**To be done:**
1. Print the mailing list post on Wine and real-time audio from "But I am concerned" to "tabs on it.", word for word.
2. Carry on the mailing list post on Wine and real-time audio, starting after its last sentence.
++++ Passage to read ++++
OK. Sorry. My ebullience has once again resulted in poor mailing list style! Not the first time. I'll turn on "serious careful engineer mode". Let's see how I do... %)
My concern isn't the number of cycles. It sounds like the function runs very quickly, even faster than in Windows. That's great news.
But I am concerned about blocking or preemption. I assume that the new call doesn't hit the wineserver, right? Is there any other thread sync required (critical sections, etc) for gettimeofday() which might cause the new implementation to block? I don't know how it is implemented, but it sounds like a "system call" which makes me suspicious. I know that Windows developers class QueryPerformanceCounter as a "system call that's safe to use in real time" so that's why I am trying to keep tabs on it.
We don't have control over what APIs our hosted audio plugins use. They are written by other developers, and given to us in binary form. So we have to keep a close eye on APIs that plugins commonly use during real time processing.
Sometimes plugins make calls they shouldn't from a r/t priority thread --- like InvalidateRect. I guess in Windows such calls work without blocking almost all the time. But that isn't the case in Wine.
The Wine Semaphore implementation has caused us problems as well. They are much more likely to block in Wine than in Windows. One plugin used it where it shouldn't and its audio processing execution time went completely erratic as it blocked on the wineserver.
Anyway, thanks for your attention to this issue. It sounds like Receptor (our product) will be fine with this change. ... mo
On 26 Jan 2005 09:59:14 -0800, you wrote:
My concern isn't the number of cycles. It sounds like the function runs very quickly, even faster than in Windows. That's great news.
++++ Data shown ++++
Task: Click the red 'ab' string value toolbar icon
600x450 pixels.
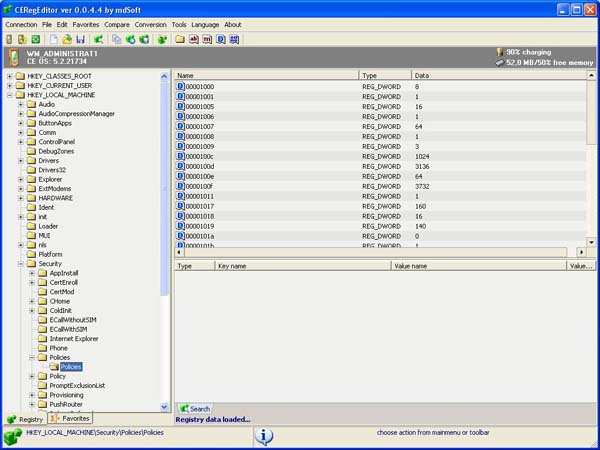Action: pyautogui.click(x=193, y=39)
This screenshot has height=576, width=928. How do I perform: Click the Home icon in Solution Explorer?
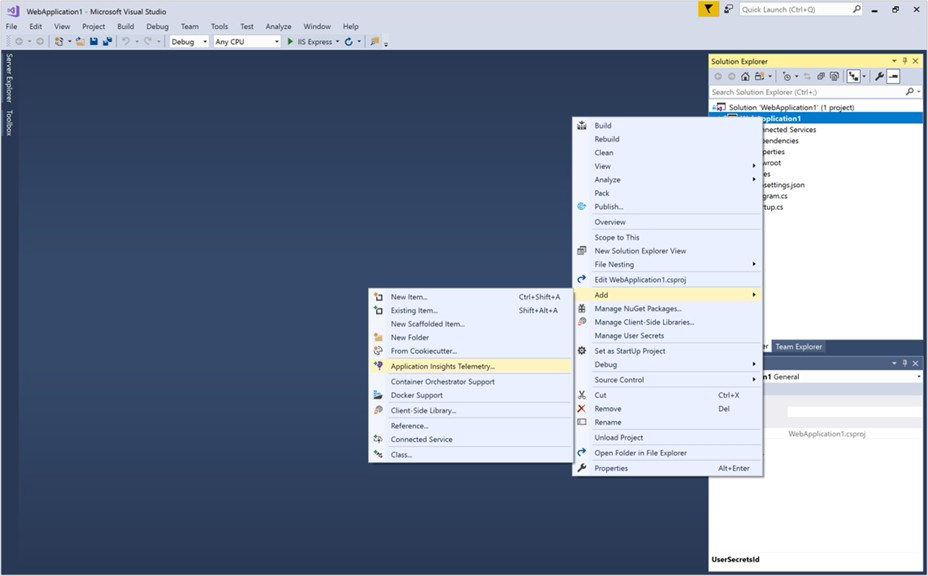point(744,76)
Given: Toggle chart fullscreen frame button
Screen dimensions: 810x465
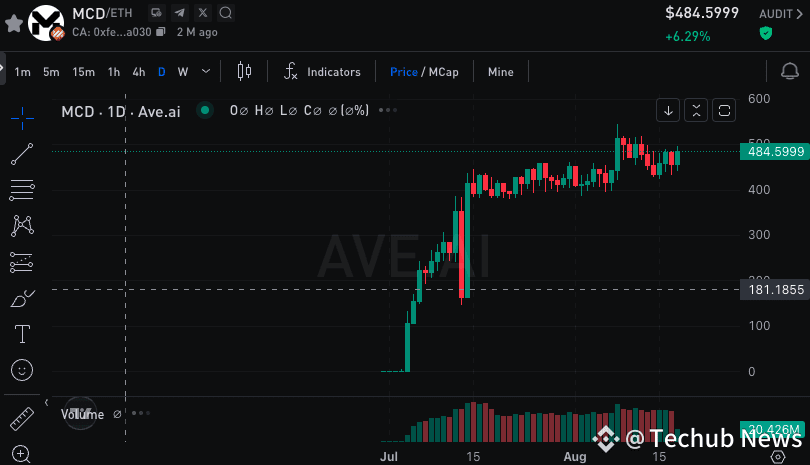Looking at the screenshot, I should pyautogui.click(x=724, y=111).
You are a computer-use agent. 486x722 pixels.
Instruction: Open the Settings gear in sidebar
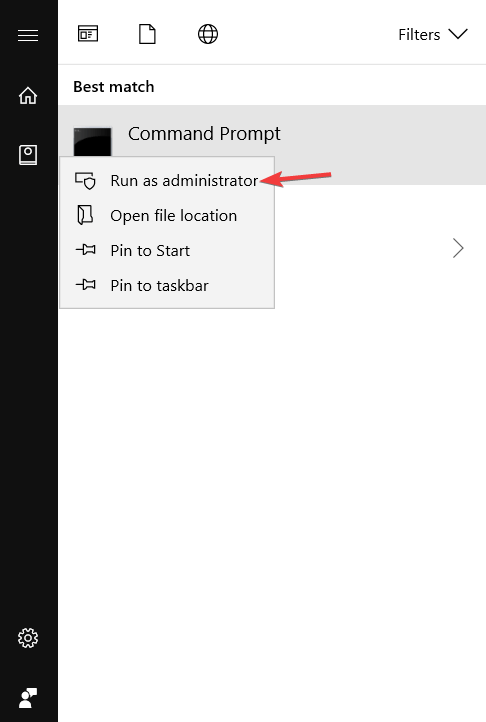(x=28, y=638)
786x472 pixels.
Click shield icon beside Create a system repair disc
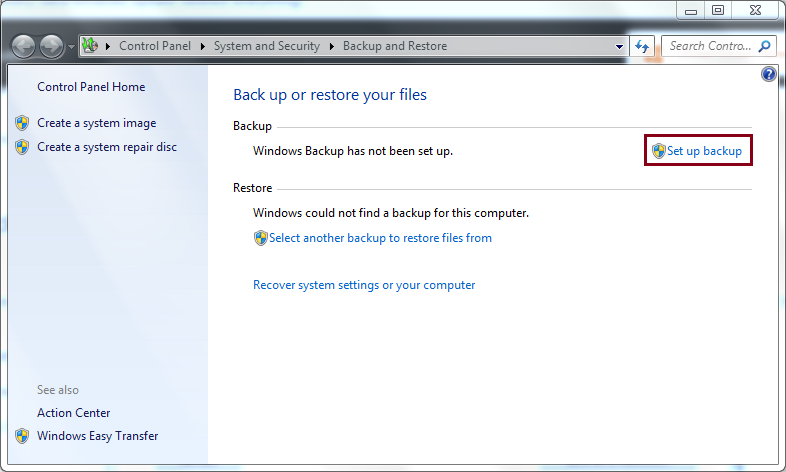[22, 147]
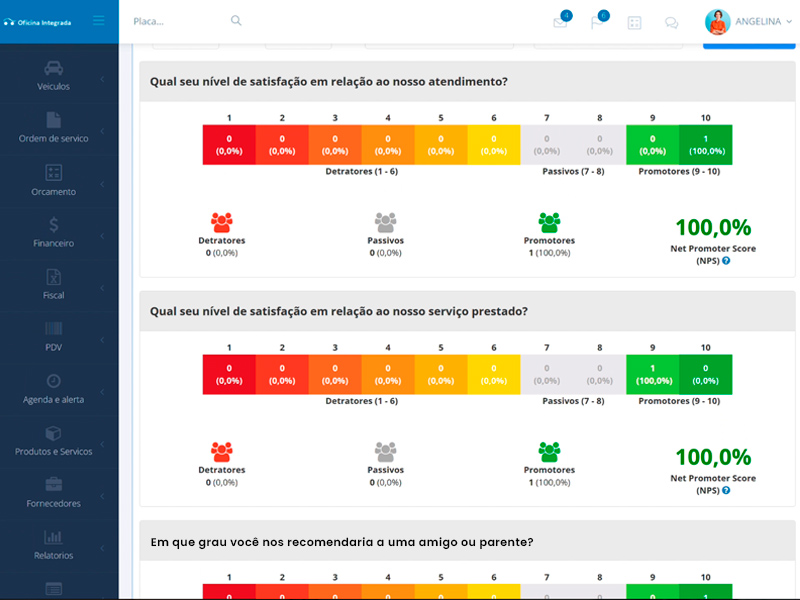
++++
**The answers:**
1.
But I am concerned about blocking or preemption. I assume that the new call doesn't hit the wineserver, right? Is there any other thread sync required (critical sections, etc) for gettimeofday() which might cause the new implementation to block? I don't know how it is implemented, but it sounds like a "system call" which makes me suspicious. I know that Windows developers class QueryPerformanceCounter as a "system call that's safe to use in real time" so that's why I am trying to keep tabs on it.

2.
But I am concerned about blocking or preemption. I assume that the new call doesn't hit the wineserver, right? Is there any other thread sync required (critical sections, etc) for gettimeofday() which might cause the new implementation to block? I don't know how it is implemented, but it sounds like a "system call" which makes me suspicious. I know that Windows developers class QueryPerformanceCounter as a "system call that's safe to use in real time" so that's why I am trying to keep tabs on it.
Because the wineserver is not involved at all, I did not believe there to be substantial differences between Windows and Linux. For both there is switch to kernel mode, that is a syscall, which is in itself expensive compared to a user function call. Both will need to have some mutual exclusion or critical section when they access the hardware clock. Net result will depend on optimization details where I believe Linux has some distinct advantages.
[snip]
Anyway, thanks for your attention to this issue. It sounds like Receptor (our product) will be fine with this change. ... mo
I think so too. And if it is not, it can be fixed.
Rein.